Help needed for glibc software transaction memory algorithm

[Date Prev][Date Next][Thread Prev][Thread Next][Date Index][Thread Index]

 



I've tried to implement a software transactional memory algorithm

The characteristics are:

* Single writer, multiple readers.

* Two copies of the data.

* A 64-bit version counter tracks modifications.  The lowest bit of the
  counter tells the reader which copy of the data to read.

* The writer increments the counter by 2, modifies the STM-protected
  data, and increments the counter by 1.

* The reader loads the counter, reads the STM-protected data, loads the
  counter for a second time, and retries if the counter does not match.

I've attached a model implementation.  The glibc implementation has a
wrapper around the counter updates to support 32-bit implementations as
well.  In both implementations, the writer uses release MO stores for
the version update, and the reader uses acquire MO loads.  The stores
and loads of the STM data itself are unordered (not even volatile).

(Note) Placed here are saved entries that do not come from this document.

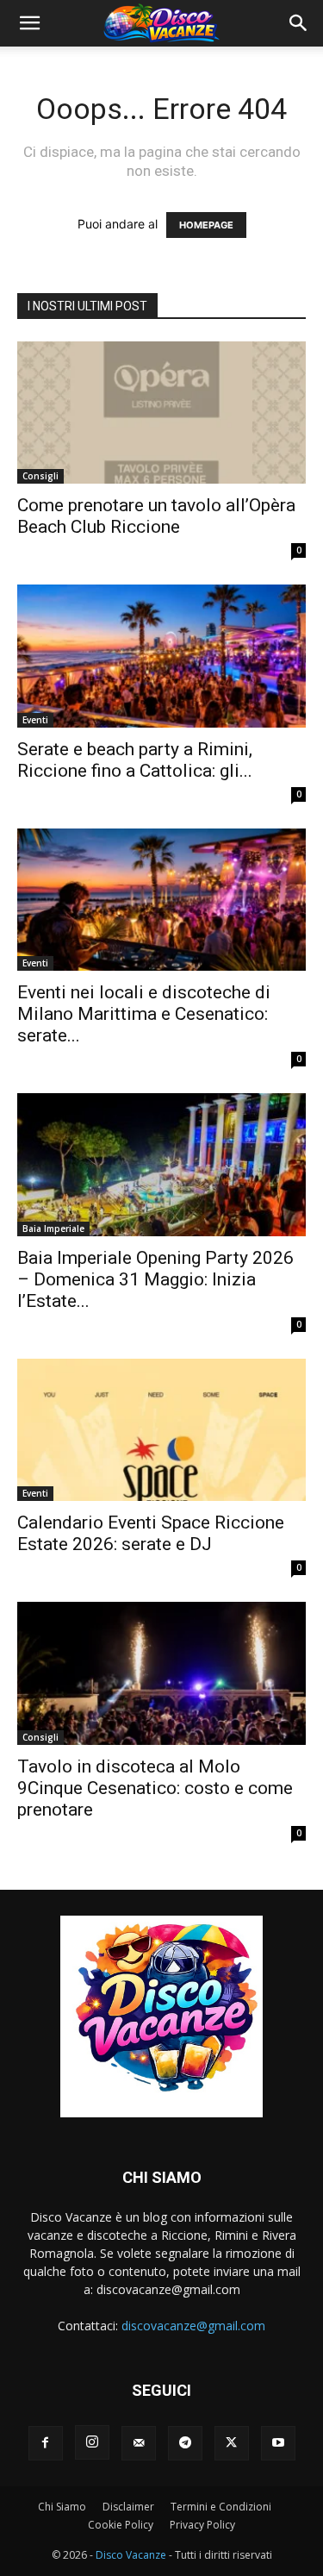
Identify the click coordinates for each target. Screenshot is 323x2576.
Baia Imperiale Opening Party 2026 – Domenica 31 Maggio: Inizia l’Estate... (155, 1279)
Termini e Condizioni (221, 2506)
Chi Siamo (62, 2506)
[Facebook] (45, 2443)
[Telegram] (185, 2443)
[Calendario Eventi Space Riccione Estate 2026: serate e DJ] (161, 1430)
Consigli (40, 476)
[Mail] (138, 2443)
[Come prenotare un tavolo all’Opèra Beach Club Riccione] (161, 412)
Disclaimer (128, 2506)
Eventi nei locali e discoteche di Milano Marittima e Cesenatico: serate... (143, 1014)
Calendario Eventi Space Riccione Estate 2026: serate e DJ (150, 1533)
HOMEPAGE (206, 225)
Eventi (35, 720)
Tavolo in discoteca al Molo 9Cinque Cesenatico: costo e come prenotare (155, 1788)
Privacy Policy (202, 2524)
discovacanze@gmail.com (193, 2325)
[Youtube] (278, 2443)
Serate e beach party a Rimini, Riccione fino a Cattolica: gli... (134, 760)
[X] (231, 2443)
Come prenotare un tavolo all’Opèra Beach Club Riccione (156, 516)
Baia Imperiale (53, 1228)
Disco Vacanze (131, 2555)
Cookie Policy (120, 2524)
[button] (29, 23)
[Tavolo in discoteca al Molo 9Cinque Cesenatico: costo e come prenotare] (161, 1673)
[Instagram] (92, 2442)
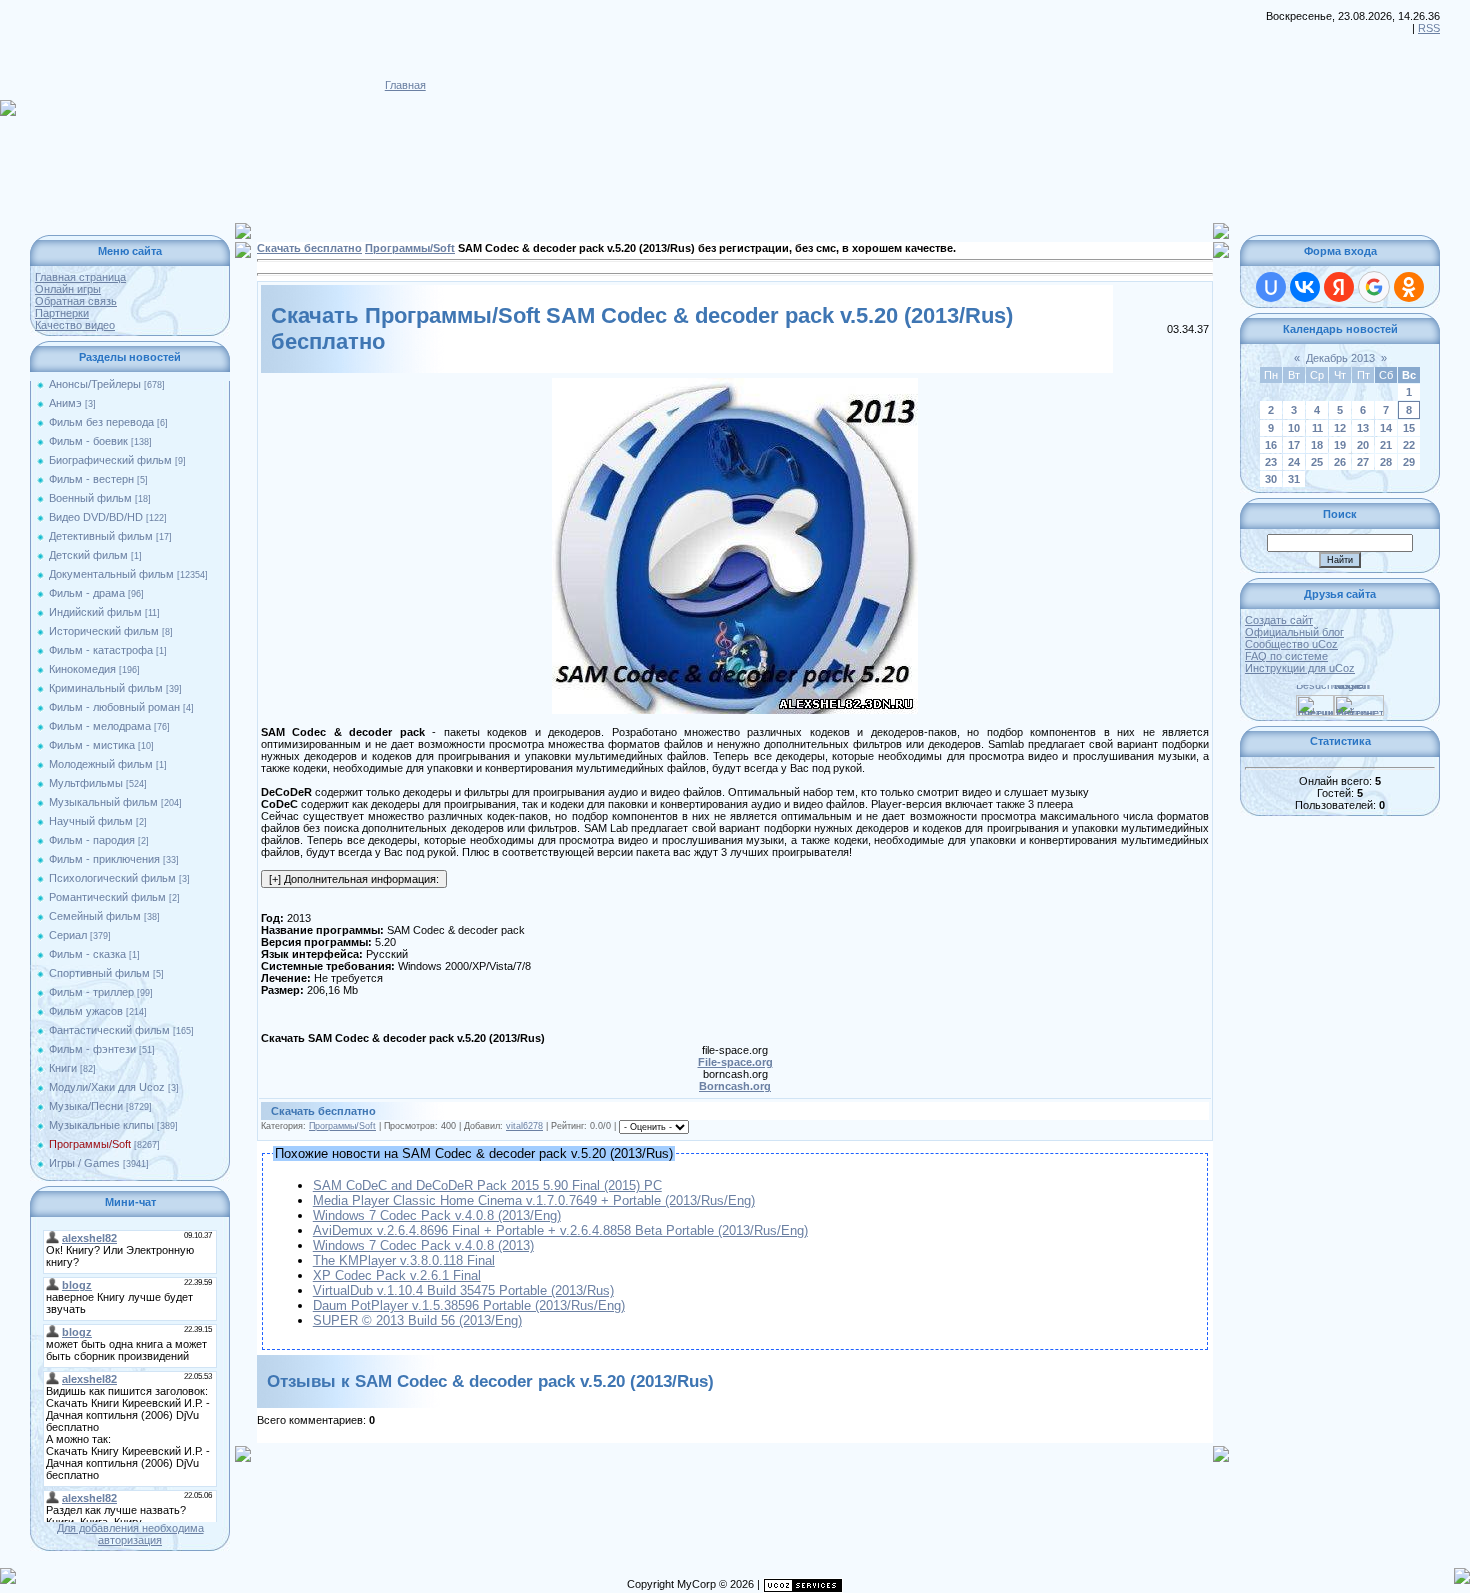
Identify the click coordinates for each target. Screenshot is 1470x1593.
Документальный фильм (111, 574)
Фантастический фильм (109, 1030)
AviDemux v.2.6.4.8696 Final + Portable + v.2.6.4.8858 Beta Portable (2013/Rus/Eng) (560, 1230)
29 (1409, 462)
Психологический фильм (112, 878)
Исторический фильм (104, 631)
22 (1409, 445)
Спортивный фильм (99, 973)
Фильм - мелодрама (100, 726)
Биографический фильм (110, 460)
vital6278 (524, 1126)
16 (1271, 445)
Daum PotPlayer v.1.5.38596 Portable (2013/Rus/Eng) (469, 1305)
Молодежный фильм (101, 764)
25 (1317, 462)
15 (1409, 428)
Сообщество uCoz (1291, 644)
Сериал (68, 935)
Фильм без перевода (101, 422)
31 (1294, 479)
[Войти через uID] (1271, 287)
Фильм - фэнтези (92, 1049)
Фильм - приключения (104, 859)
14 (1386, 428)
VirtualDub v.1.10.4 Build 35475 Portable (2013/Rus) (463, 1290)
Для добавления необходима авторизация (130, 1534)
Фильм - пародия (92, 840)
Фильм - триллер (91, 992)
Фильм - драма (87, 593)
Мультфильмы (86, 783)
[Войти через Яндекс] (1339, 287)
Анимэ (65, 403)
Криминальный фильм (106, 688)
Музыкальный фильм (103, 802)
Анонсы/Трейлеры (95, 384)
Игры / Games (84, 1163)
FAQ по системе (1286, 656)
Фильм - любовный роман (114, 707)
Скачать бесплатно (309, 248)
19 (1340, 445)
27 (1363, 462)
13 (1363, 428)
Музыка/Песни (86, 1106)
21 (1386, 445)
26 (1340, 462)
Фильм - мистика (92, 745)
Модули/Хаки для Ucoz (107, 1087)
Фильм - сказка (87, 954)
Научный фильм (91, 821)
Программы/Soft (90, 1144)
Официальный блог (1294, 632)
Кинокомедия (82, 669)
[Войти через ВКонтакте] (1305, 287)
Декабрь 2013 (1340, 358)
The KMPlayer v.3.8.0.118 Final (404, 1260)
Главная (405, 85)
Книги (63, 1068)
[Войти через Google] (1374, 287)
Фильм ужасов (86, 1011)
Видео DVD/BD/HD (96, 517)
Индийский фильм (95, 612)
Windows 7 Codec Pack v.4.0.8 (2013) (423, 1245)
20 (1363, 445)
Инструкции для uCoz (1300, 668)
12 (1340, 428)
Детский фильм (88, 555)
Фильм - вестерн (91, 479)
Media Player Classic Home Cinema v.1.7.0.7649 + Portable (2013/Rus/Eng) (534, 1200)
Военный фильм (90, 498)
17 (1294, 445)
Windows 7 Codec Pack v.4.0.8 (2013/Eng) (437, 1215)
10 (1294, 428)
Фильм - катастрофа (101, 650)
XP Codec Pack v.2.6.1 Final (397, 1275)
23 (1271, 462)
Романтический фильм (107, 897)
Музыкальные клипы (101, 1125)
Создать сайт (1279, 620)
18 (1317, 445)
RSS (1429, 28)
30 (1271, 479)
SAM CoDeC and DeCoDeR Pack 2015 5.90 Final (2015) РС (487, 1185)
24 (1294, 462)
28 (1386, 462)
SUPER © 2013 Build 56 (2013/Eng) (417, 1320)
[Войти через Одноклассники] (1409, 287)
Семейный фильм (95, 916)
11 (1317, 428)
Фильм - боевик (88, 441)
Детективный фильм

It turns out that this does not work: In the reader, loads of the
STM-protected data can be reordered past the final acquire MO load of
the STM version.  As a result, the reader can observe incoherent data.
In practice, I only saw this on powerpc64le, where the *compiler*
performed the reordering:

  _dl_find_object miscompilation on powerpc64le
  <https://sourceware.org/bugzilla/show_bug.cgi?id=28745>

Emprically, my stm.c model does not exhibit this behavior.

To fix this, I think it is sufficient to add a release fence just before
the second version load in the reader.  However, from a C memory model
perspective, I don't quite see what this fence would synchronize
with. 8-/  And of course once there is one concurrency bug, there might
be others as well.  Do I need to change the writer to use
acquire-release MO for the version updates?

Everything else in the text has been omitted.